## [WHAT THE TASK REQUIRES]
Below is a listing. Quote from it, exactly, the lines from the one containing "[Next slide] (818, 1499)" down to the one containing "41 (456, 2286)", both ends included, and nothing else.

## [ENTRIES SHOWN]

───

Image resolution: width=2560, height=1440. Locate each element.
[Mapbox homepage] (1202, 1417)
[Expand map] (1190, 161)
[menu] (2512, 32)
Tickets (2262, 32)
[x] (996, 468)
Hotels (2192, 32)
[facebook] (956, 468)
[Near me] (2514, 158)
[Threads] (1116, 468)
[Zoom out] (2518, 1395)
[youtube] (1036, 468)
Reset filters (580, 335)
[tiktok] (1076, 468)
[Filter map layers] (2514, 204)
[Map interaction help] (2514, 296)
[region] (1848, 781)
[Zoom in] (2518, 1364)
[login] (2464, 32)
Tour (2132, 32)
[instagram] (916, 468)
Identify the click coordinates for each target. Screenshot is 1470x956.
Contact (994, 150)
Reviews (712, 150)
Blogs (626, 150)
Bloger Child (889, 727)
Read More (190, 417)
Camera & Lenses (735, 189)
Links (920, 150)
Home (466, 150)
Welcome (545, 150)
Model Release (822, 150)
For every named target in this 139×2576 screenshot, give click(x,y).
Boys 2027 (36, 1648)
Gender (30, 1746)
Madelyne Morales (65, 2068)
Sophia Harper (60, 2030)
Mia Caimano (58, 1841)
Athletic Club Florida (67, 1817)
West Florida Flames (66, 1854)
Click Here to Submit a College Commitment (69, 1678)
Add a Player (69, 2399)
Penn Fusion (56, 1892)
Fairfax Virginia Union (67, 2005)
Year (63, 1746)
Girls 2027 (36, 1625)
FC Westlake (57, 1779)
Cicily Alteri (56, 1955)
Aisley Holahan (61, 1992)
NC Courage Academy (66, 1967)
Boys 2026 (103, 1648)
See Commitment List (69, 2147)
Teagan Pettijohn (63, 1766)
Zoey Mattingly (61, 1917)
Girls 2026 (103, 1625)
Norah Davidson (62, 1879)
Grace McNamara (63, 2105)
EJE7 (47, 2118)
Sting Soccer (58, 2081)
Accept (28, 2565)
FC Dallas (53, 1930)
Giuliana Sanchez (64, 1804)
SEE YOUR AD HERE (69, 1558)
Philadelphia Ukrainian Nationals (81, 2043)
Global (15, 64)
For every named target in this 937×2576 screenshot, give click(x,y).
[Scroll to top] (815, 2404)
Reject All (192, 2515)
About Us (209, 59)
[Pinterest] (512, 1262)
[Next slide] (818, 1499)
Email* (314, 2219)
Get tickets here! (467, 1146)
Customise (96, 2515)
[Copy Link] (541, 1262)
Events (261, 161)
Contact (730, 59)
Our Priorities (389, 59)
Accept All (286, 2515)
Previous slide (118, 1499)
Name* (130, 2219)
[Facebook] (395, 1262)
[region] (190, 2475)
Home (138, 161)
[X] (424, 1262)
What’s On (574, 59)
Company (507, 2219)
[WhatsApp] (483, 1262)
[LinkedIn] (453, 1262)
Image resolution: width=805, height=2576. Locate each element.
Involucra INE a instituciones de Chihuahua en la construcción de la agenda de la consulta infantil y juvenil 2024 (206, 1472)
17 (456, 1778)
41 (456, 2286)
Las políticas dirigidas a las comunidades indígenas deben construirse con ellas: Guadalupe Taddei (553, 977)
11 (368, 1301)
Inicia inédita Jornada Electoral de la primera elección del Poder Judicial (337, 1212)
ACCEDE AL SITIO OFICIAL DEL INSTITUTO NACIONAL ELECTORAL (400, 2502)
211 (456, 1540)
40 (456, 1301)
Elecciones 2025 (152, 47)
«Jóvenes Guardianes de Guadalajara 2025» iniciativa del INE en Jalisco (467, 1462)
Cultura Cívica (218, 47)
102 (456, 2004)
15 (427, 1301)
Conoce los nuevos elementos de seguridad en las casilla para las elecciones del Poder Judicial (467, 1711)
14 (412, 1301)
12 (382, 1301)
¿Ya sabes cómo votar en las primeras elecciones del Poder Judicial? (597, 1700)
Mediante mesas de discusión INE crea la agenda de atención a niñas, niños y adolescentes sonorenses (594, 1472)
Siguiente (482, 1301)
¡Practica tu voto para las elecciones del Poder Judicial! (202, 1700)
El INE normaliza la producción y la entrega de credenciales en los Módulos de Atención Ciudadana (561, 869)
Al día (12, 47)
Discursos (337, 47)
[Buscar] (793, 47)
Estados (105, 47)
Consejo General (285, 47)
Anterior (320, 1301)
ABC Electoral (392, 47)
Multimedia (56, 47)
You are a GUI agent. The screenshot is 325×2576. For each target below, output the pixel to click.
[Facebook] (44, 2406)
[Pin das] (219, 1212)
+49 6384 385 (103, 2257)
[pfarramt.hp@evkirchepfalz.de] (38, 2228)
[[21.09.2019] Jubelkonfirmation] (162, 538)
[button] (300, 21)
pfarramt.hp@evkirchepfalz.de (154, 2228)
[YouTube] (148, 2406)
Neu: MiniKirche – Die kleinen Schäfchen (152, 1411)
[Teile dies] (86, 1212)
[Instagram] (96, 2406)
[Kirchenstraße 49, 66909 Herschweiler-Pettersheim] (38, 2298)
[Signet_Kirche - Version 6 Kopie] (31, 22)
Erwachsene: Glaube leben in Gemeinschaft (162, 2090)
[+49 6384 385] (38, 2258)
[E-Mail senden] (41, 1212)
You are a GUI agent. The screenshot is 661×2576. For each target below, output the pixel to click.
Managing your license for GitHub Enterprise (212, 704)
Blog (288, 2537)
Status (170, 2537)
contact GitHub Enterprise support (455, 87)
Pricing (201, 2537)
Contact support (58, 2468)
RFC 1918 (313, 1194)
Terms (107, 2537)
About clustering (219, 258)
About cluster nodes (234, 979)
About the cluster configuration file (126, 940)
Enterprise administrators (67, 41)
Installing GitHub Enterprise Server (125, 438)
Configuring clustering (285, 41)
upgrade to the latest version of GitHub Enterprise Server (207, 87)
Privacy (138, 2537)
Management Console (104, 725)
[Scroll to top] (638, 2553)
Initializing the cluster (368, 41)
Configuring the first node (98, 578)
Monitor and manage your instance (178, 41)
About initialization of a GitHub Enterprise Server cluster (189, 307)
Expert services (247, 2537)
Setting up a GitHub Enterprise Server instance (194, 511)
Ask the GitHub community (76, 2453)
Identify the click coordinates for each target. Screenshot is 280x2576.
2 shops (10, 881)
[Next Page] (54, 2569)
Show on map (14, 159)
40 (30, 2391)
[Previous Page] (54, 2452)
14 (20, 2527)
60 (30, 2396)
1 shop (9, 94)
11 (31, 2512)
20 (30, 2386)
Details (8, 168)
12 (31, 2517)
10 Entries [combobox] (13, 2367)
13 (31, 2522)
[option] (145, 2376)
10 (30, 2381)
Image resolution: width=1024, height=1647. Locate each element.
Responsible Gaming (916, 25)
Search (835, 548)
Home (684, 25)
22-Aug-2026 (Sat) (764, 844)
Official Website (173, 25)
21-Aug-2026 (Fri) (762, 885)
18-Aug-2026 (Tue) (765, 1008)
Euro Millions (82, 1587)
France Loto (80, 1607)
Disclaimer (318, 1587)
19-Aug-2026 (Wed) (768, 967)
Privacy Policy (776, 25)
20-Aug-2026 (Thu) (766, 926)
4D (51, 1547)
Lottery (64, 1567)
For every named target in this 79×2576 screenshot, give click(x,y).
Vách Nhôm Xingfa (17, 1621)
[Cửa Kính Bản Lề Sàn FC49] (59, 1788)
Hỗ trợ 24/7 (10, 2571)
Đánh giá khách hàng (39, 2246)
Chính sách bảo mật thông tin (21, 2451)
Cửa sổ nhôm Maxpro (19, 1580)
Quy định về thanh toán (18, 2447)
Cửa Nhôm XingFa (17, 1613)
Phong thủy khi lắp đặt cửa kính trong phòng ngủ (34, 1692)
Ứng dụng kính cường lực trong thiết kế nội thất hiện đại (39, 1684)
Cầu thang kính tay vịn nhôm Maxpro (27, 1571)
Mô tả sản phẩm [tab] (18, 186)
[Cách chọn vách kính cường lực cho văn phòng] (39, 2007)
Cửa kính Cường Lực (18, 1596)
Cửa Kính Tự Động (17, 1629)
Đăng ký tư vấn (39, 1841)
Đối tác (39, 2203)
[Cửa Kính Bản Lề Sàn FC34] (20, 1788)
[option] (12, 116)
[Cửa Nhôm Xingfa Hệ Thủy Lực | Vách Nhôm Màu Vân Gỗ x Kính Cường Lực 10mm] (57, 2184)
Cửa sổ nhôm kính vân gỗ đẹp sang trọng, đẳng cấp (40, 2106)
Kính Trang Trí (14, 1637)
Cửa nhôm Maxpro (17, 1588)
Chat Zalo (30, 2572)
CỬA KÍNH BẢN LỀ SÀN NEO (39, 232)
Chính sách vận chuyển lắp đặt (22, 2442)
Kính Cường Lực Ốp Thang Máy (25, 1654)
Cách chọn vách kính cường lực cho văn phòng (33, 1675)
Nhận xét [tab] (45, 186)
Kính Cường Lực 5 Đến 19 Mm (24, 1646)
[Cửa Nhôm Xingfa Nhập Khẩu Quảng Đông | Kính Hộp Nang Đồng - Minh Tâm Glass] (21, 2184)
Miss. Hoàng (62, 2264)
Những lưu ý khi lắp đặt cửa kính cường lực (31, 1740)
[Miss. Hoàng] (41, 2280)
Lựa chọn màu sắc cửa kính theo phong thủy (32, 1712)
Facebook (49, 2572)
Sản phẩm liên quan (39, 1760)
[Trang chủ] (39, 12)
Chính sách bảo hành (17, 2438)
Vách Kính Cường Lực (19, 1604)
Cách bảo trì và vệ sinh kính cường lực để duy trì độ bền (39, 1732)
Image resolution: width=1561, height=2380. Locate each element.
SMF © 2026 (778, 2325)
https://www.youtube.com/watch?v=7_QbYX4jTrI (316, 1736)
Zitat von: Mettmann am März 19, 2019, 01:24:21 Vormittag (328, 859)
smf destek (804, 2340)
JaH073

───

## [ANSWER TO THIS TASK]
[Next slide] (818, 1499)
Email* (314, 2219)
Get tickets here! (467, 1146)
Customise (96, 2515)
[Copy Link] (541, 1262)
Events (261, 161)
Contact (730, 59)
Our Priorities (389, 59)
Accept All (286, 2515)
Previous slide (118, 1499)
Name* (130, 2219)
[Facebook] (395, 1262)
[region] (190, 2475)
Home (138, 161)
[X] (424, 1262)
What’s On (574, 59)
Company (507, 2219)
[WhatsApp] (483, 1262)
[LinkedIn] (453, 1262)
Image resolution: width=805, height=2576. Locate each element.
Involucra INE a instituciones de Chihuahua en la construcción de la agenda de la consulta infantil y juvenil 2024 (206, 1472)
17 (456, 1778)
41 (456, 2286)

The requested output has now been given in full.